> [WHAT THE TASK REQUIRES]
Convert the records from the line containing "This screenshot has height=738, width=512." through the line containing "pos(70,129)", both included, into a JSON list of strings with one string per line and no blank lines. Leave the pictures out.

> [INPUT RECORDS]
** START **

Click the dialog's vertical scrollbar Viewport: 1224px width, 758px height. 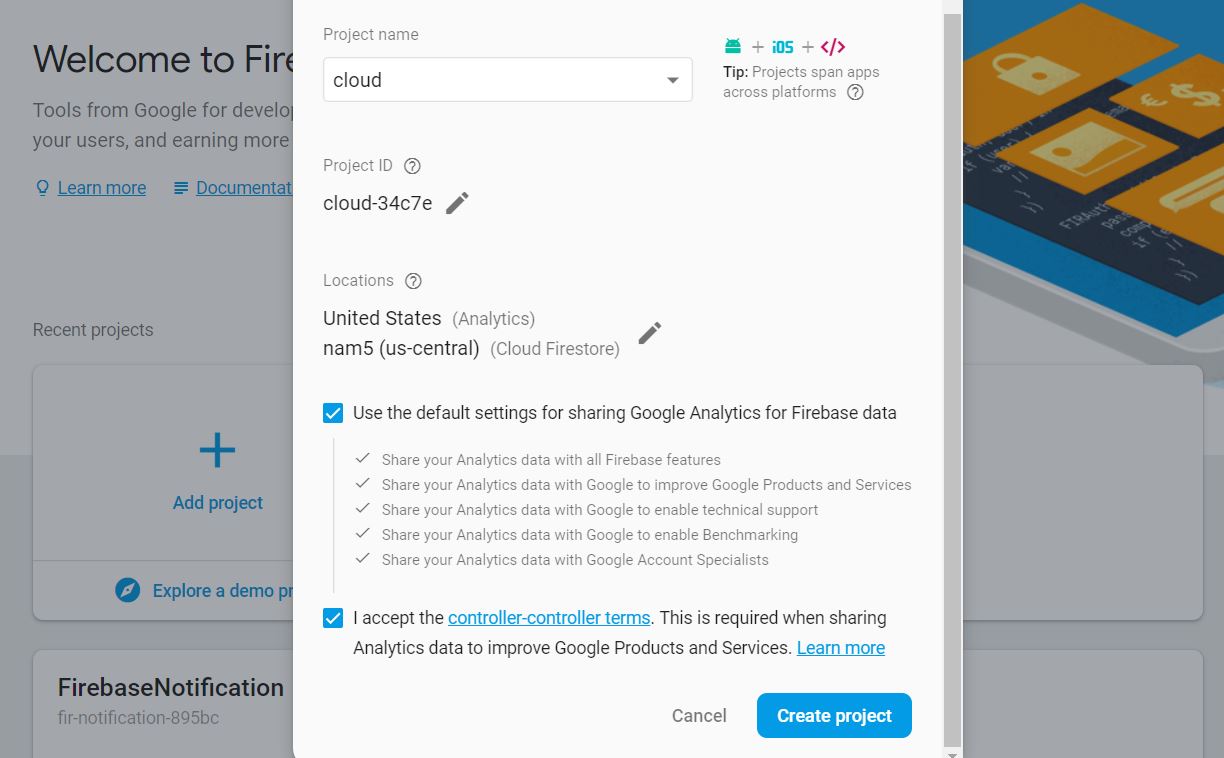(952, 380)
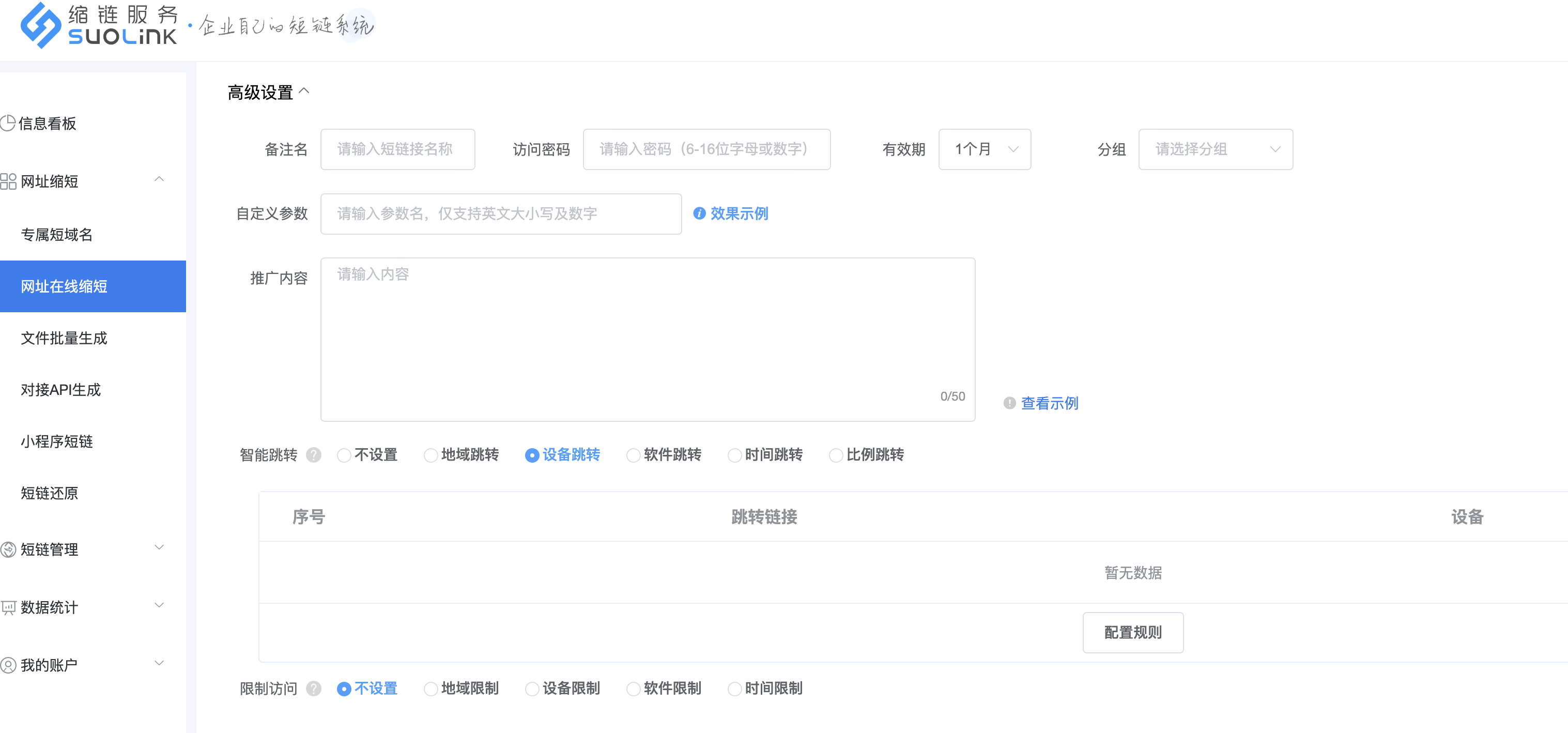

** END **
** START **

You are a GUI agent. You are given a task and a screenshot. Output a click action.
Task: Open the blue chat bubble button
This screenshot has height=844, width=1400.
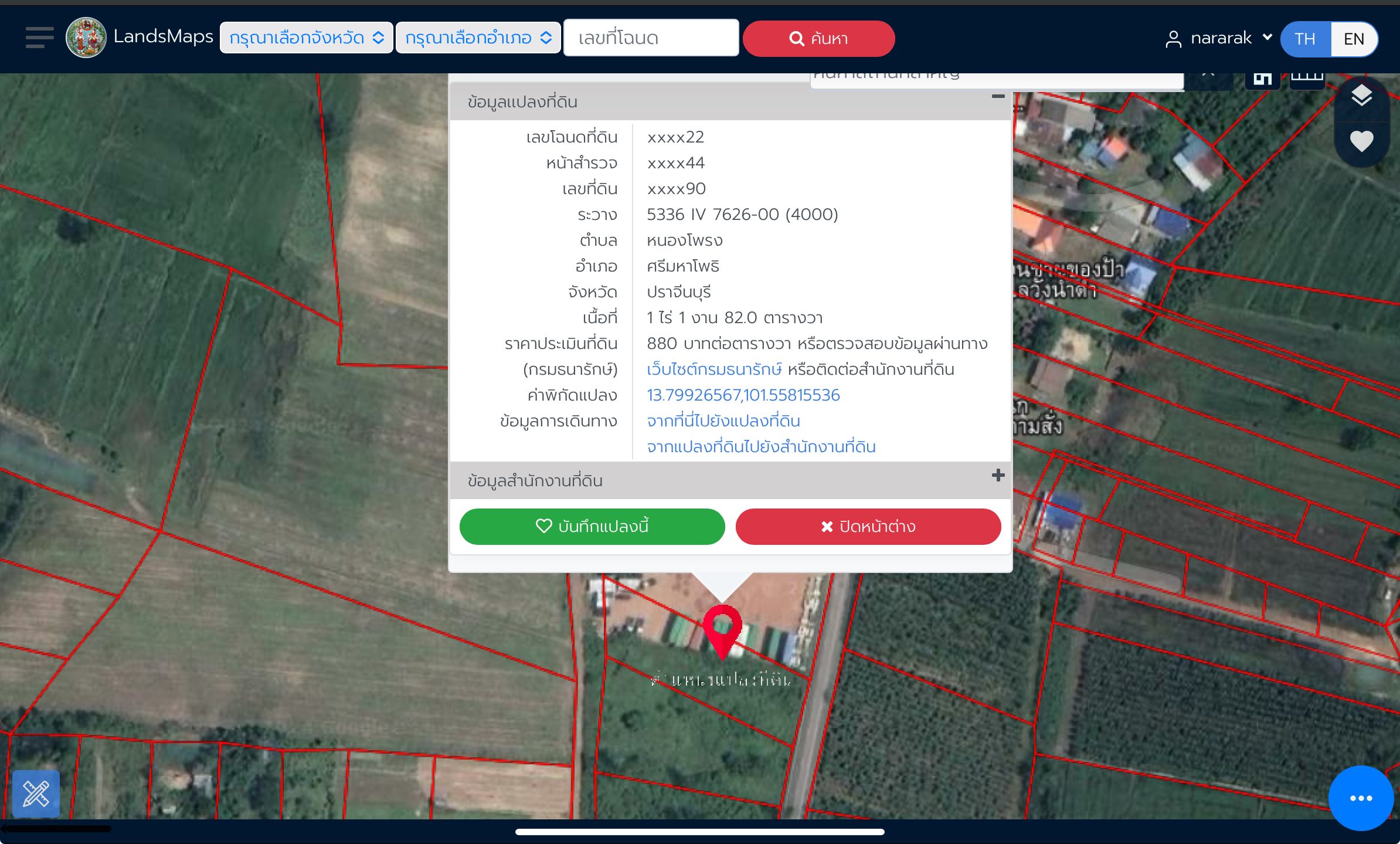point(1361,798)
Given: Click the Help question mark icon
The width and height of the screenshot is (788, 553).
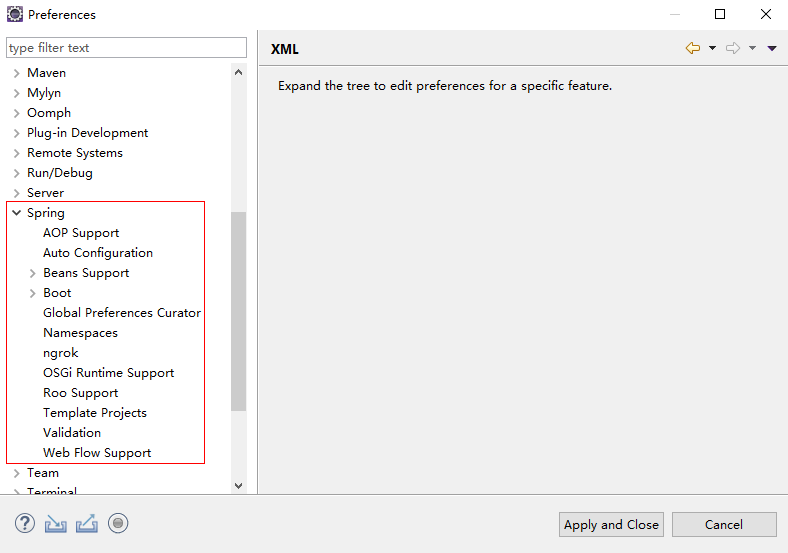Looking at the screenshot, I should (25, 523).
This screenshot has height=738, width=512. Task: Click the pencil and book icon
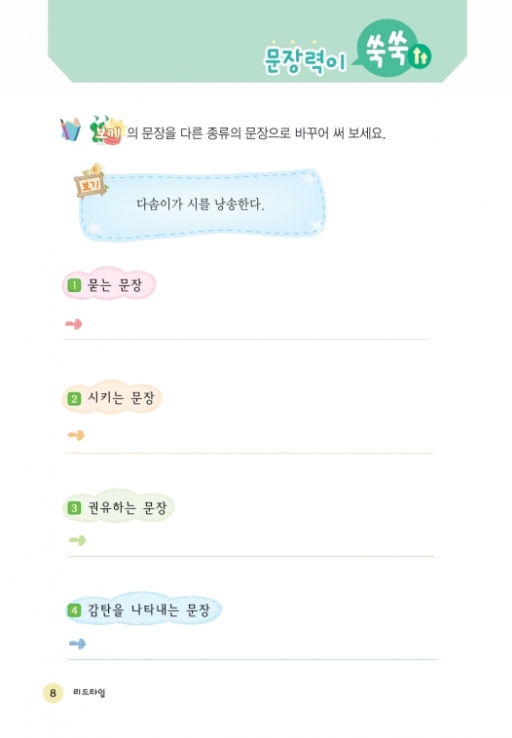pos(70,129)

** END **
** START **

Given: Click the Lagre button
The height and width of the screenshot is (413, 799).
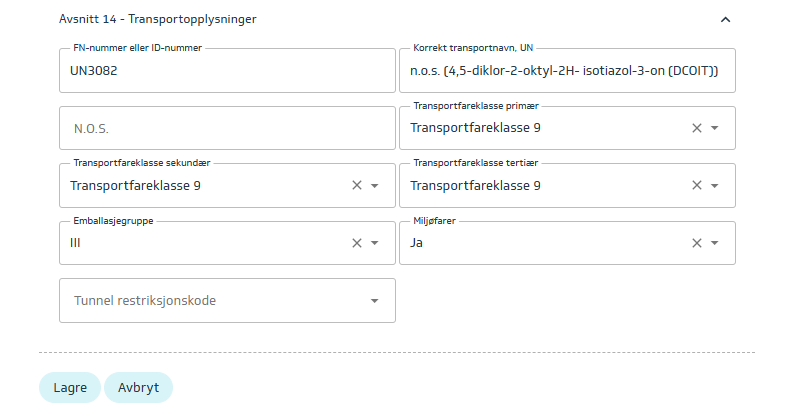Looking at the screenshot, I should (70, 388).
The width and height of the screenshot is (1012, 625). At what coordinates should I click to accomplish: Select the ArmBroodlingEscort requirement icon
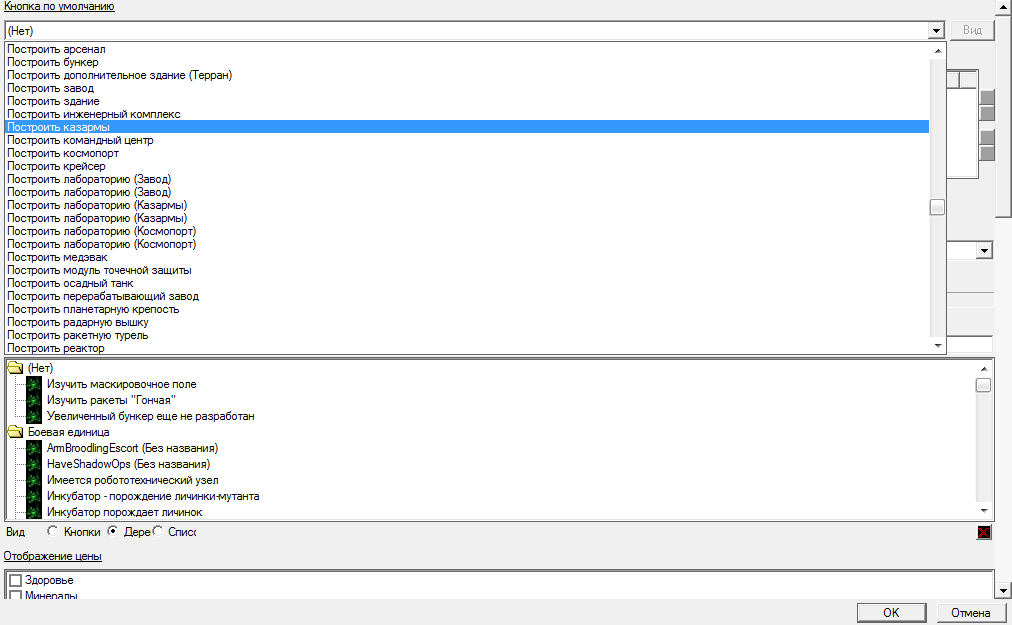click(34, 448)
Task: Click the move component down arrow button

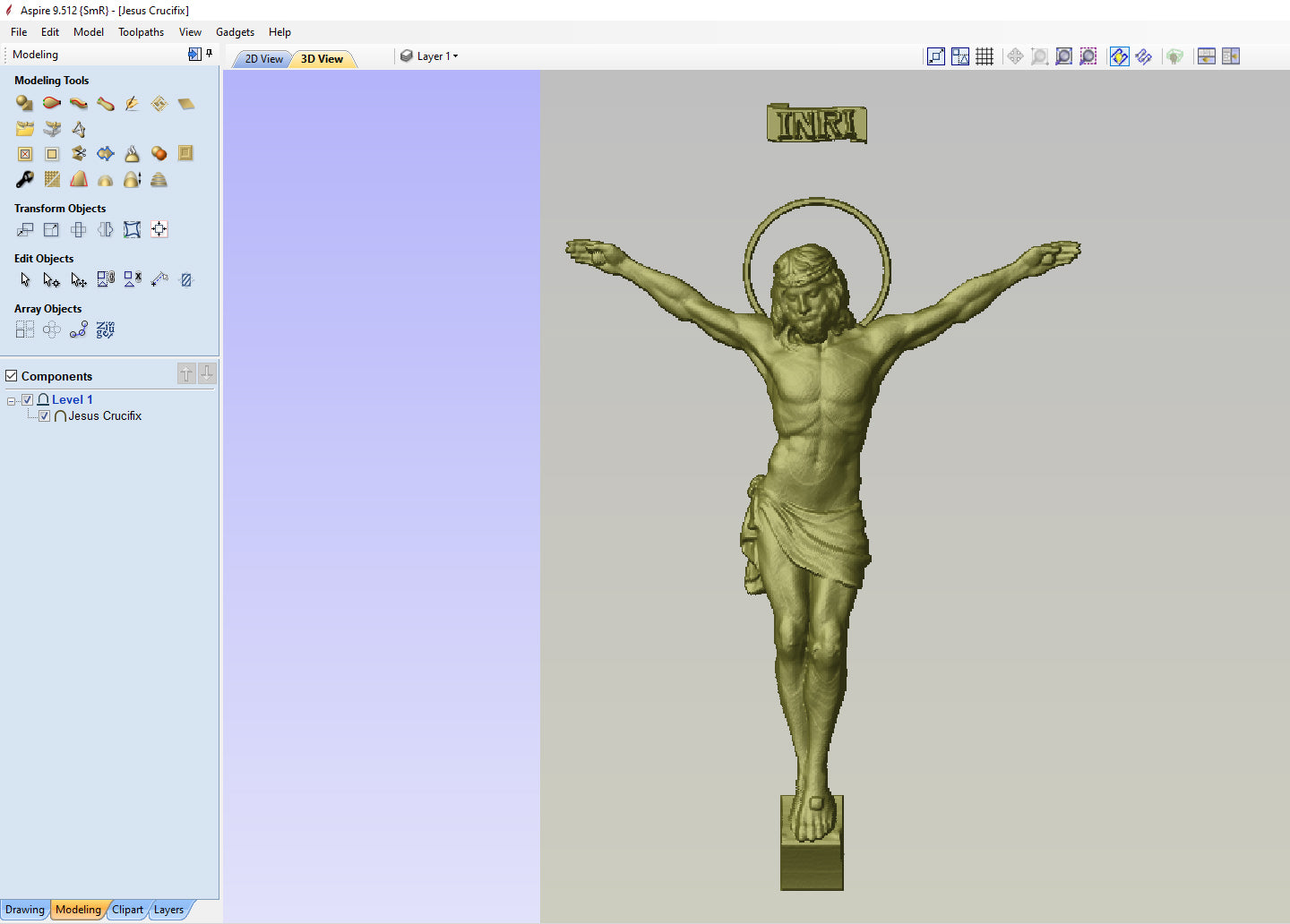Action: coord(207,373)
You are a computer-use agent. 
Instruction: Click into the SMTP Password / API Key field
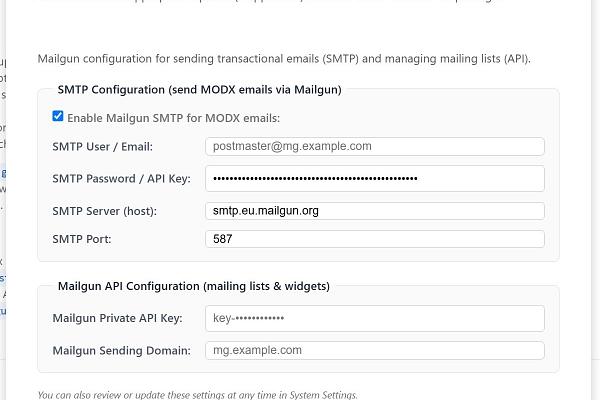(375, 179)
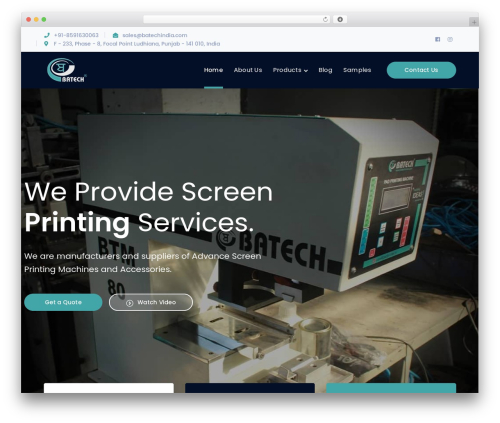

** END **

> [EXPECTED OUTPUT]
[
  "This screenshot has height=738, width=512. Task: Click the pencil and book icon",
  "pos(70,129)"
]